DATASET RECORDS: Begin
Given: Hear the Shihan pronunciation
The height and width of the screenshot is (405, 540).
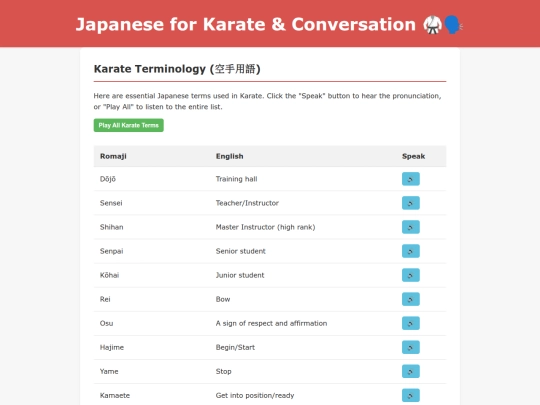Looking at the screenshot, I should click(x=411, y=227).
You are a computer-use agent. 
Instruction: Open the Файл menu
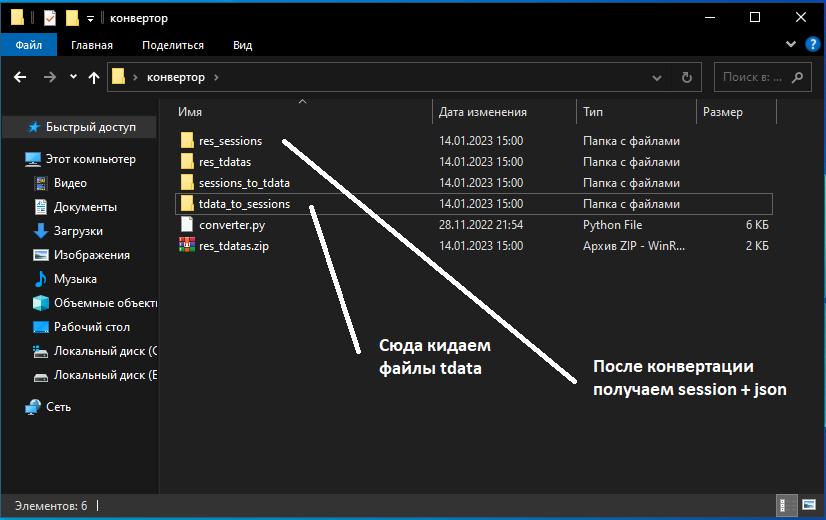pyautogui.click(x=29, y=45)
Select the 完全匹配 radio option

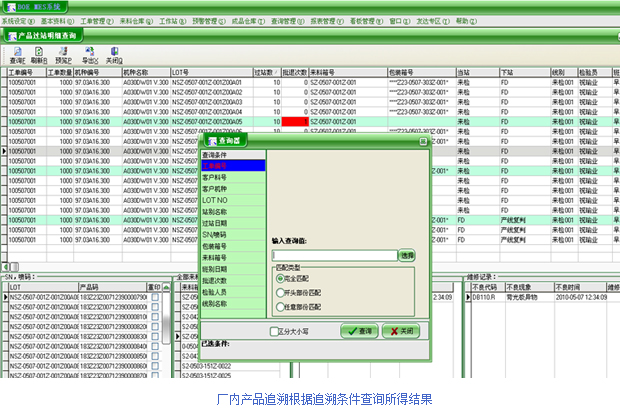coord(279,277)
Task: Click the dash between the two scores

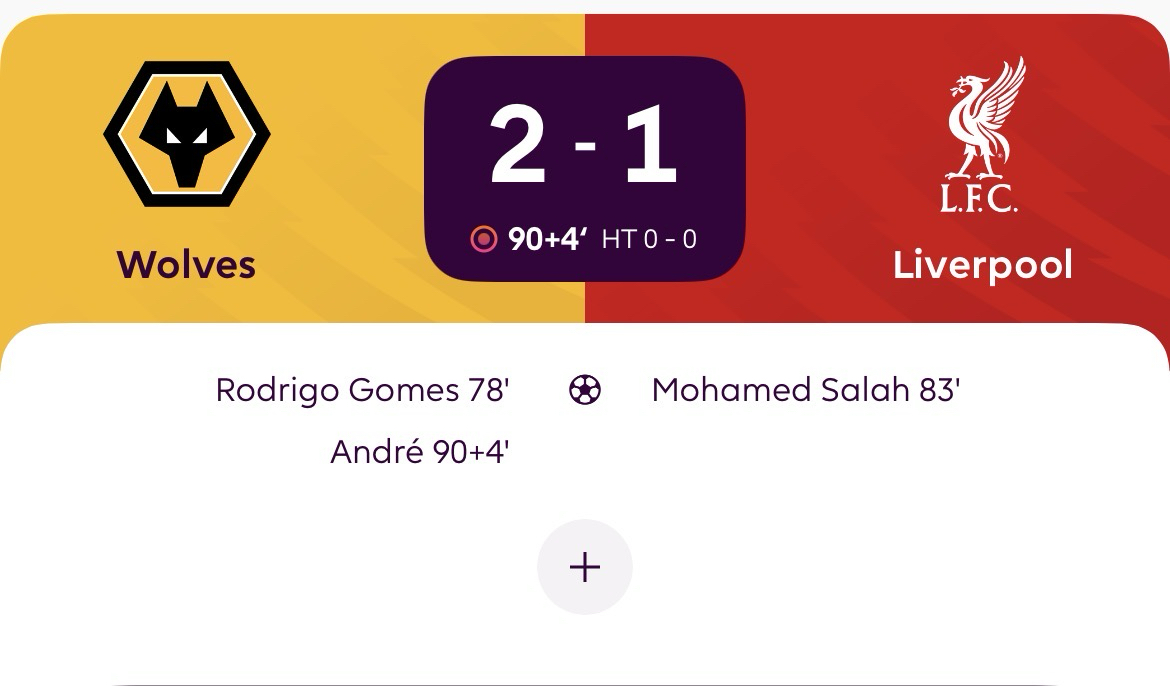Action: [585, 147]
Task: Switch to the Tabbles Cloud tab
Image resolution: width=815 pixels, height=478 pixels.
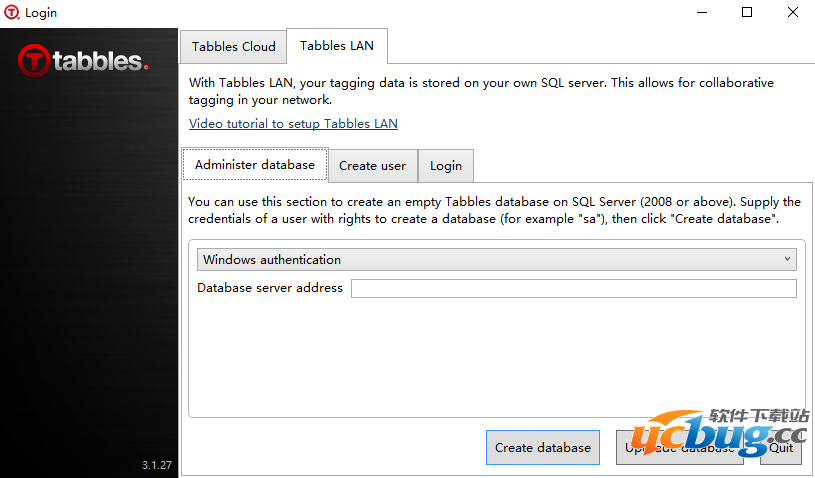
DATASET RECORDS: End
> **REQUIREMENT**
Each entry above has to be set down again verbatim, except for its pictures.

> **RESPONSE TO THIS TASK**
Given: Hear the Shihan pronunciation
The height and width of the screenshot is (405, 540).
Looking at the screenshot, I should click(x=411, y=227).
You are a computer-use agent. 
Instruction: Open the Файл menu
pyautogui.click(x=29, y=45)
Select the 完全匹配 radio option

coord(279,277)
Task: Click the dash between the two scores

Action: [585, 147]
Task: Switch to the Tabbles Cloud tab
Image resolution: width=815 pixels, height=478 pixels.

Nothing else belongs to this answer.